Recast the entries from the start through the line containing "pyautogui.click(x=133, y=318)" as a JSON list of strings, one string per line, omitting blank lines. Leave out the pictures.

** start Data lines **

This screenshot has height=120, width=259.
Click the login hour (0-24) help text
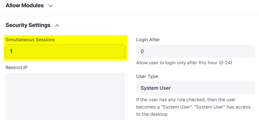(x=184, y=63)
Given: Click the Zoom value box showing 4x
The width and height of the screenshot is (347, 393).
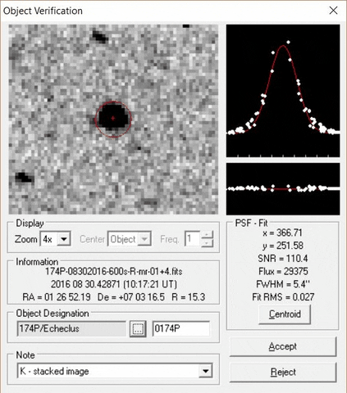Looking at the screenshot, I should tap(49, 239).
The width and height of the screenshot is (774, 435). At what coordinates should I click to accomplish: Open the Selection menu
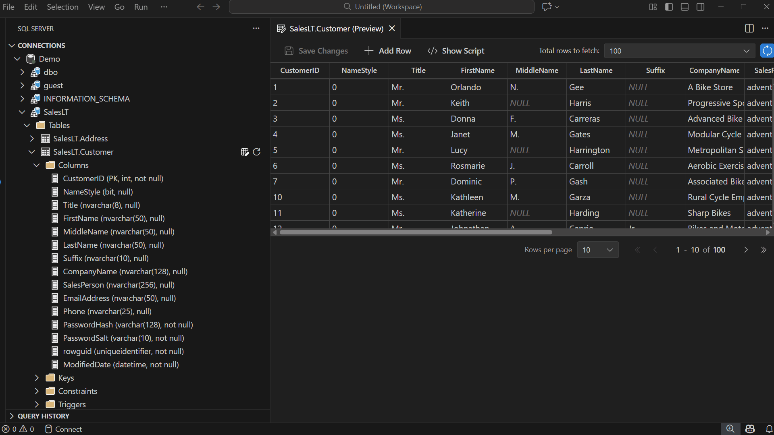coord(62,7)
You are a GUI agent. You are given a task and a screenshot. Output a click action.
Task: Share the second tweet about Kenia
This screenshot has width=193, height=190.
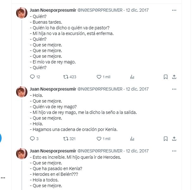(x=174, y=139)
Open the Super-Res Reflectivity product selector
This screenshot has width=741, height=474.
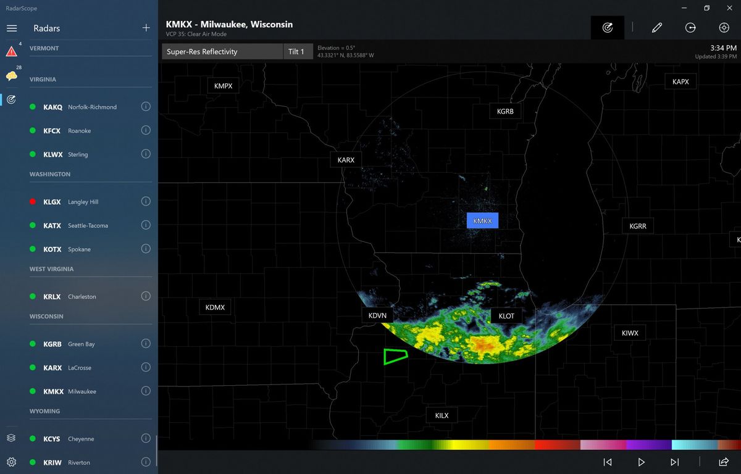click(x=221, y=51)
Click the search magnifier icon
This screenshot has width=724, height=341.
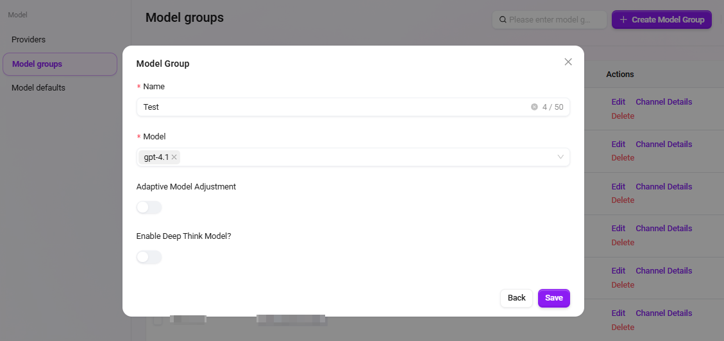[503, 20]
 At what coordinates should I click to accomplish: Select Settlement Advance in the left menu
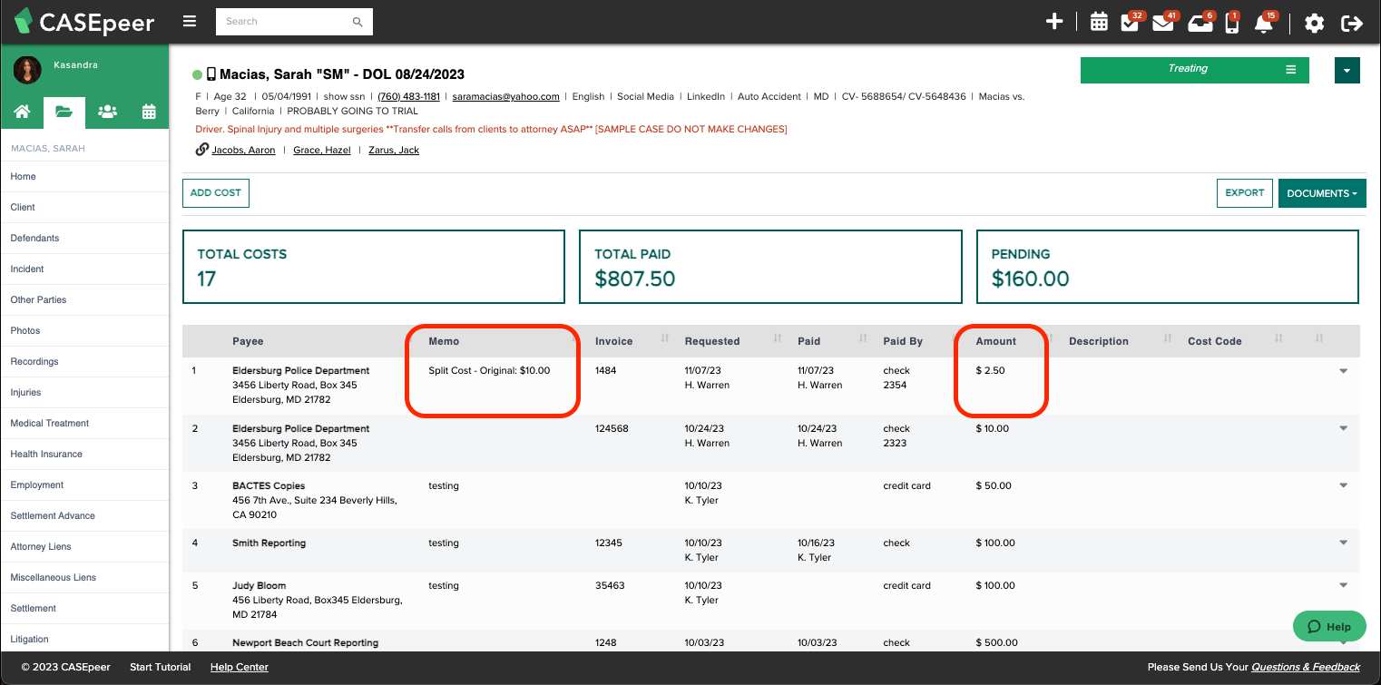[51, 515]
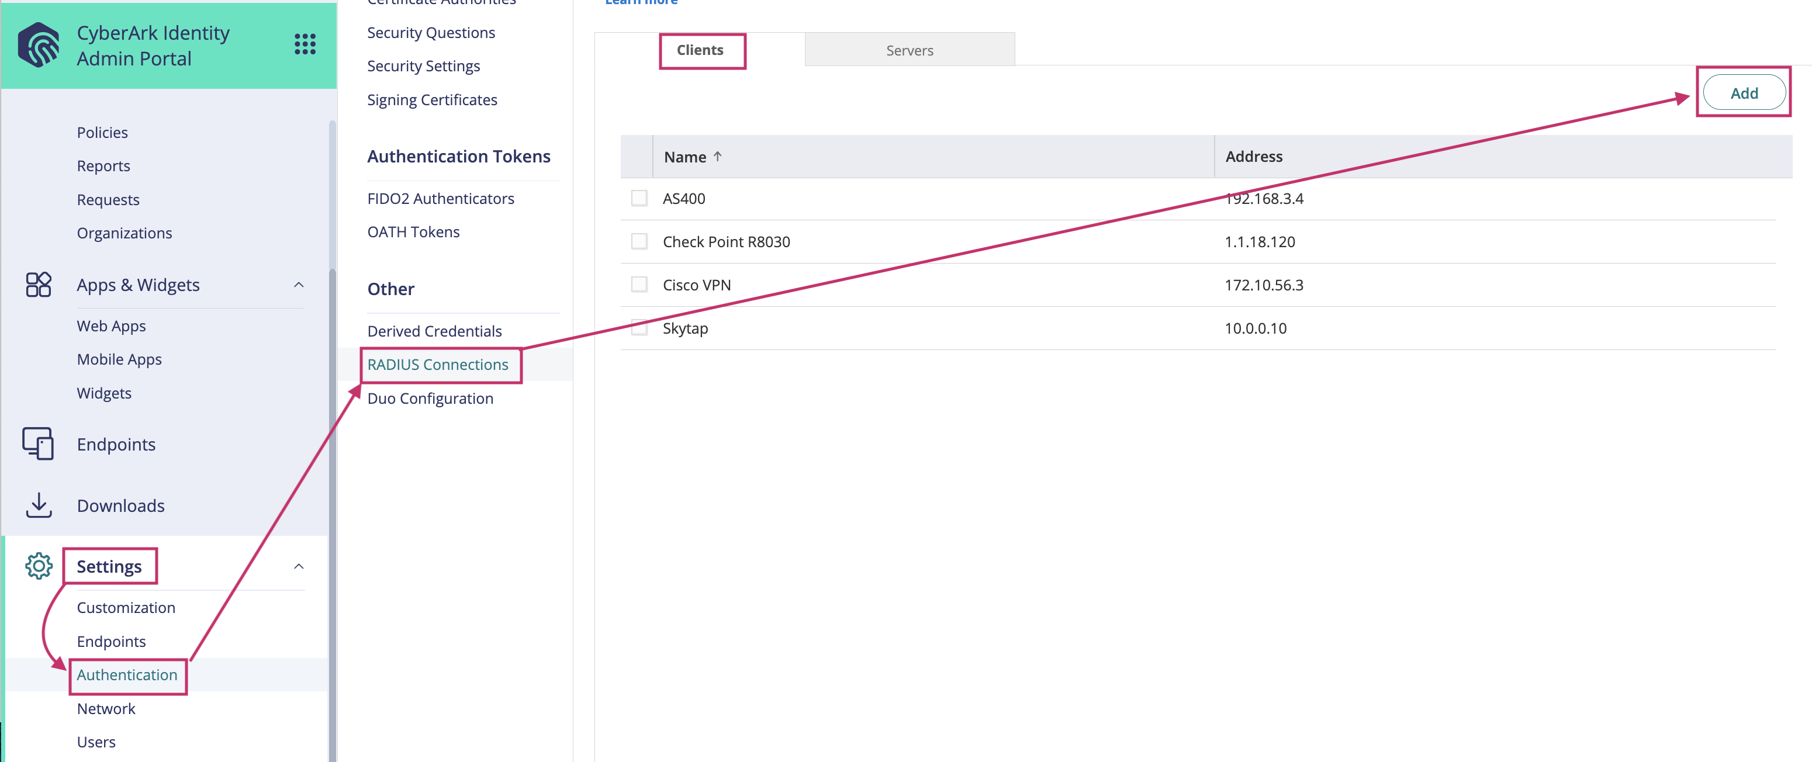
Task: Click the Apps & Widgets squares icon
Action: tap(39, 285)
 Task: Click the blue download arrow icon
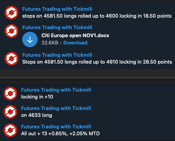[x=30, y=39]
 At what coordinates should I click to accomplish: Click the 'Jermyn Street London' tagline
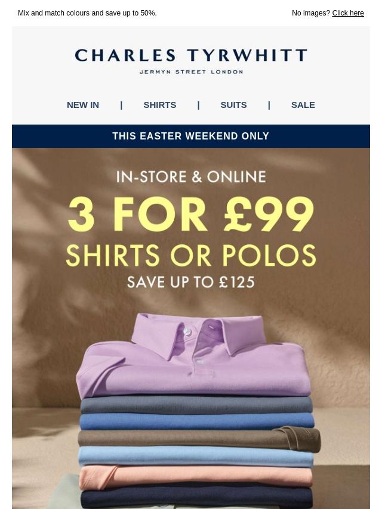(191, 72)
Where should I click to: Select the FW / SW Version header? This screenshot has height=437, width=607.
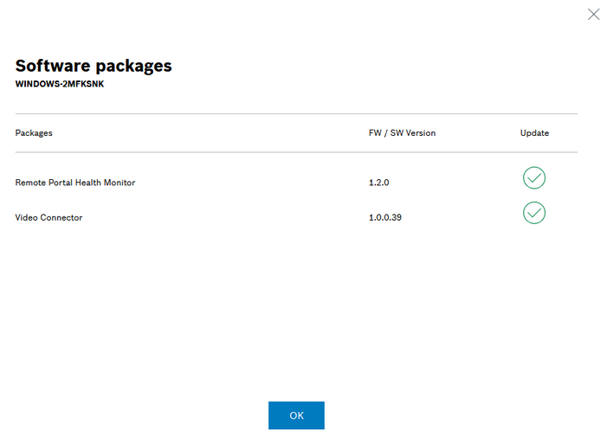point(402,133)
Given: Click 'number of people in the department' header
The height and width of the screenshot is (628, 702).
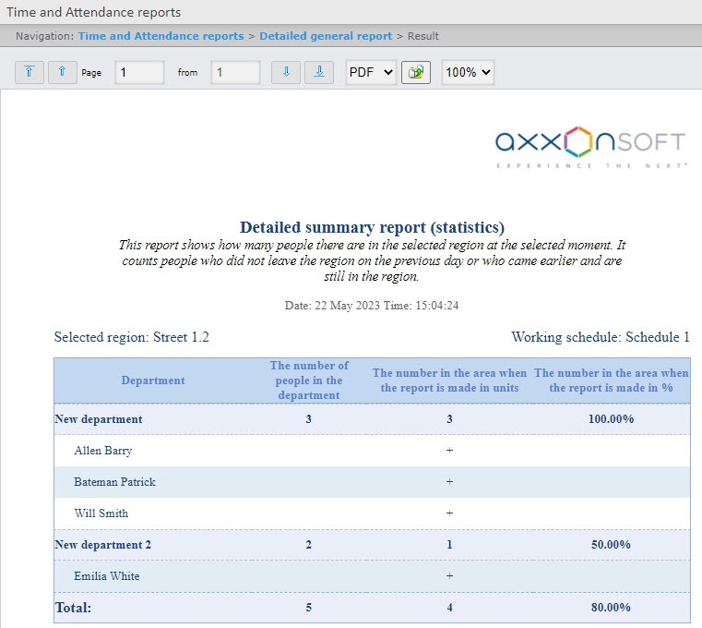Looking at the screenshot, I should click(309, 380).
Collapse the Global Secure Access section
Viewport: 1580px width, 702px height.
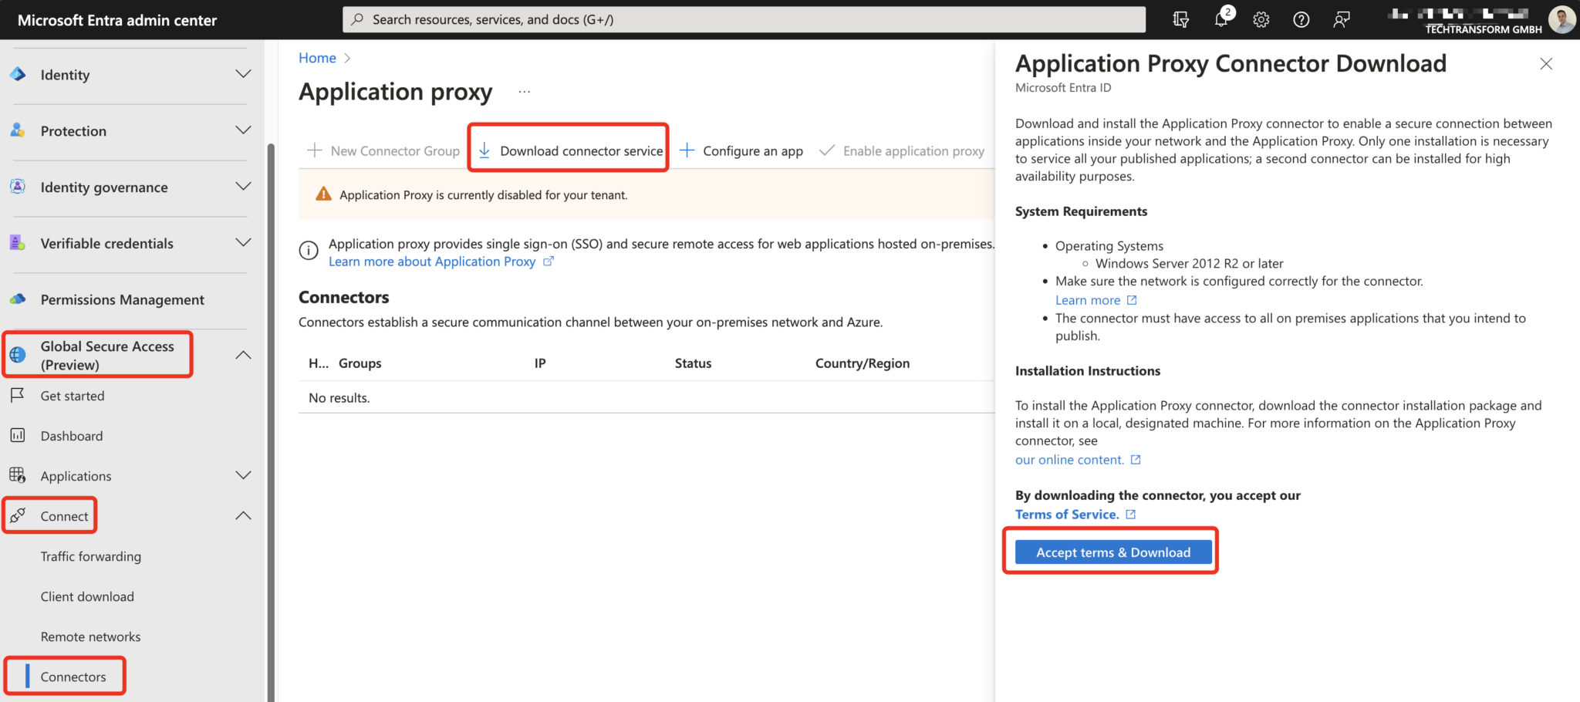[x=243, y=355]
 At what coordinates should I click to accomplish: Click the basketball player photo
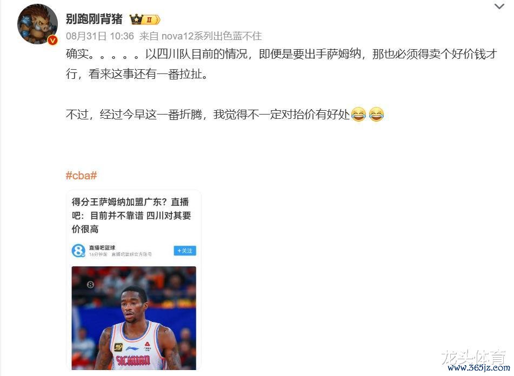pyautogui.click(x=133, y=318)
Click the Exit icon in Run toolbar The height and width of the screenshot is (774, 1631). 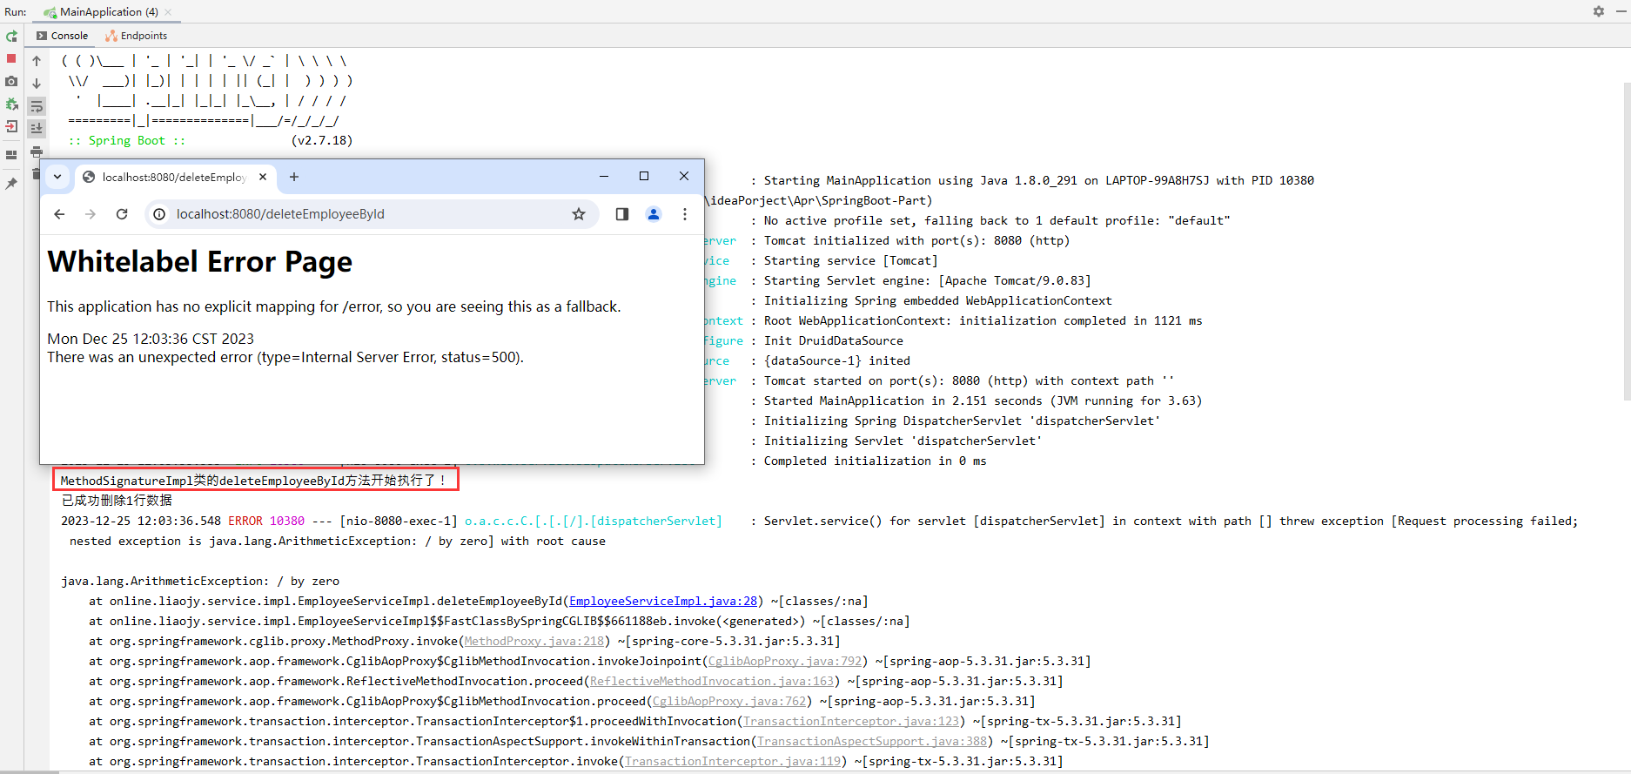point(11,126)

** end Data lines **

*Final result:*
[
  "This screenshot has height=120, width=259.",
  "Click the login hour (0-24) help text",
  "(x=184, y=63)",
  "Given: Click the Zoom value box showing 4x",
  "The width and height of the screenshot is (347, 393).",
  "Looking at the screenshot, I should tap(49, 239).",
  "The width and height of the screenshot is (774, 435). At what coordinates should I click to accomplish: Open the Selection menu",
  "coord(62,7)",
  "You are a GUI agent. You are given a task and a screenshot. Output a click action.",
  "Task: Share the second tweet about Kenia",
  "This screenshot has width=193, height=190.",
  "(x=174, y=139)",
  "Open the Super-Res Reflectivity product selector",
  "This screenshot has width=741, height=474.",
  "click(x=221, y=51)",
  "Click the search magnifier icon",
  "This screenshot has width=724, height=341.",
  "[503, 20]",
  " At what coordinates should I click to accomplish: Select Settlement Advance in the left menu",
  "[51, 515]",
  "Task: Click the Apps & Widgets squares icon",
  "Action: tap(39, 285)",
  " Task: Click the blue download arrow icon",
  "[x=30, y=39]",
  " At what coordinates should I click to accomplish: Click the 'Jermyn Street London' tagline",
  "(191, 72)",
  "Where should I click to: Select the FW / SW Version header? This screenshot has height=437, width=607.",
  "point(402,133)",
  "Given: Click 'number of people in the department' header",
  "The height and width of the screenshot is (628, 702).",
  "Looking at the screenshot, I should click(309, 380).",
  "Collapse the Global Secure Access section",
  "Viewport: 1580px width, 702px height.",
  "[x=243, y=355]",
  " At what coordinates should I click to accomplish: Click the basketball player photo",
  "pyautogui.click(x=133, y=318)"
]